In Lupas magisch-realistischem Theater ist die Gesellschaft nun nicht nur als "Erregung" präsent, sondern - komödiantisch-realistisch - zunächst hinter einer Glasscheibe zu sehen, realistisch-visionär gleichzeitig. In "Filmen" werden darüber hinaus Erinnerungen, etwa an das Begräbnis am Vormittag, eingeblendet. Die jungen Gäste des Abendessens scheinen wiederum wie Doppelgänger des jugendlichen Thomas. Immer wieder erscheint auch - einmal nur durchschimmernd durch ein Fenster - die Figur der Selbstmörderin (Verena Lercher).
Altmeisterlicher Regiestil und trotzdem frisch
Lupas Inszenierungen sind Kompositionen: unterlegt mit Musikfetzen und Straßengeräuschen und einer genauen Mischung der Stimmen der Personen. Wenn auf der Drehbühne nicht so viel zu sehen wäre, könnte man Lupas Bearbeitung bereits als Hörspiel-Komposition konsumieren. Dass der Abend mit vier Stunden sich auch - für sehr viele im Publikum - bisweilen zieht, zugegeben! Die Länge ist aber durchaus auch dem Stück "Holzfällen" angemessen: Schließlich muss man ja auch in der Erzählung lange, mit dem Schlaf kämpfend, auf den Ehrengast des "künstlerischen Abendessens", den Burgschauspieler warten.
Lupas Regiestil mag inzwischen schon etwas altmeisterlich und aus der Mode gekommen wirken, seine Mischung mystischer, surrealer und komisch-realistischer Momente wirkt weiterhin frisch und lustvoll, auch in seinen theologischen Präfigurationen, wenn das Abendessen wie das "Letztes Abendmahl" von Christi Jüngern wirkt, bei dem Thomas Bernhard seinen künstlerischen Jugendfreunden den Judaskuss gibt. Manchmal denkt man an Filme Luis Buñuels.

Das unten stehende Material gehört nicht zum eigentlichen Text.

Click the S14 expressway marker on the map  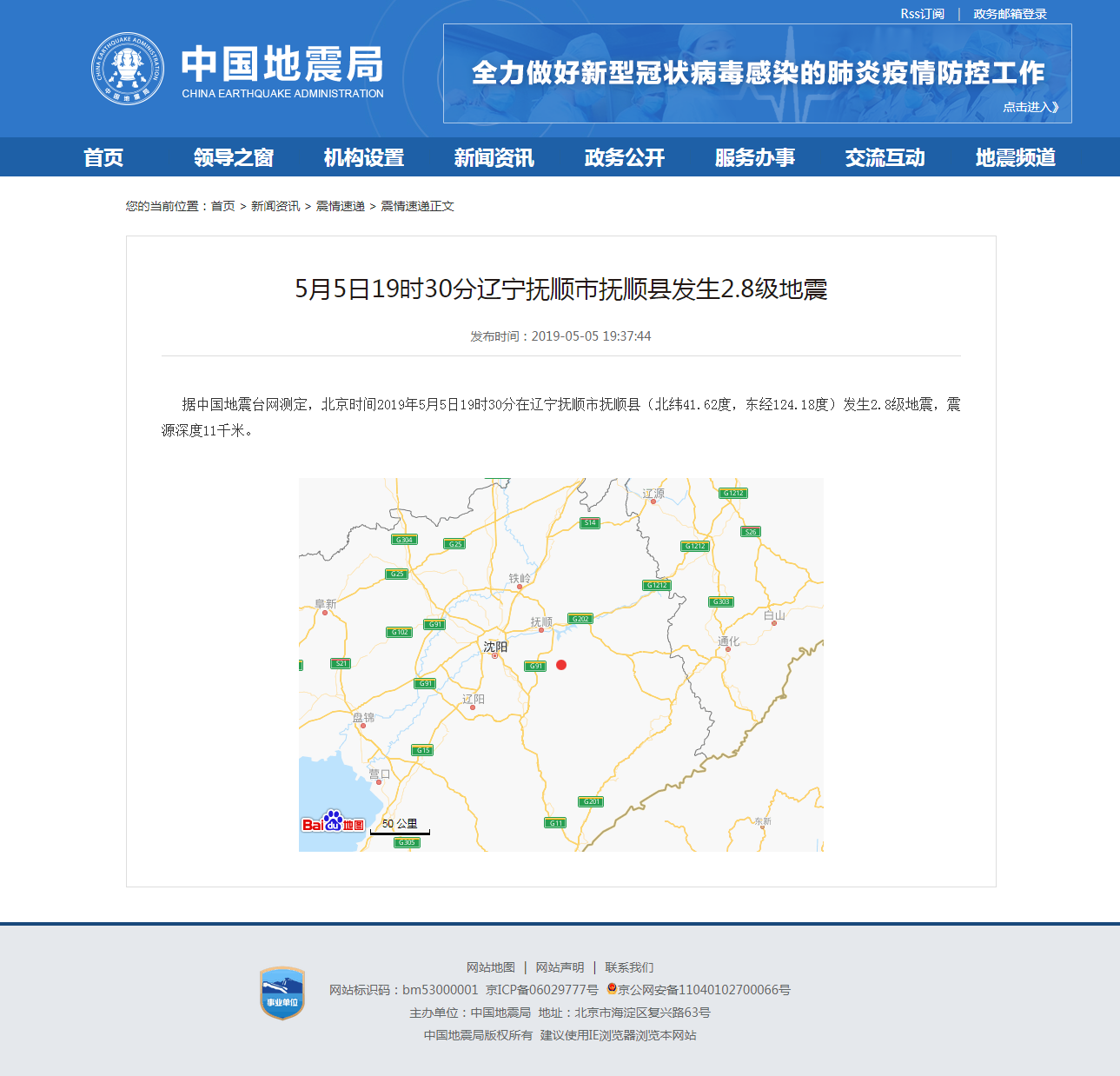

Das komödiantische Grazer Schauspielensemble (etwas Steffi Krautz als Maja Auersberg) erweist sich in Lupas Arbeit dabei als besonderer Glücksfall, die Musikalität von Bernhards Tiraden wird präzise zur Geltung gebracht, allen voran der Walter-Reyer-Burgschauspieler (Stefan Suske) und bravourös in einer Riesenrolle der "Mann im Ohrensessel" (Johannes Silberschneier).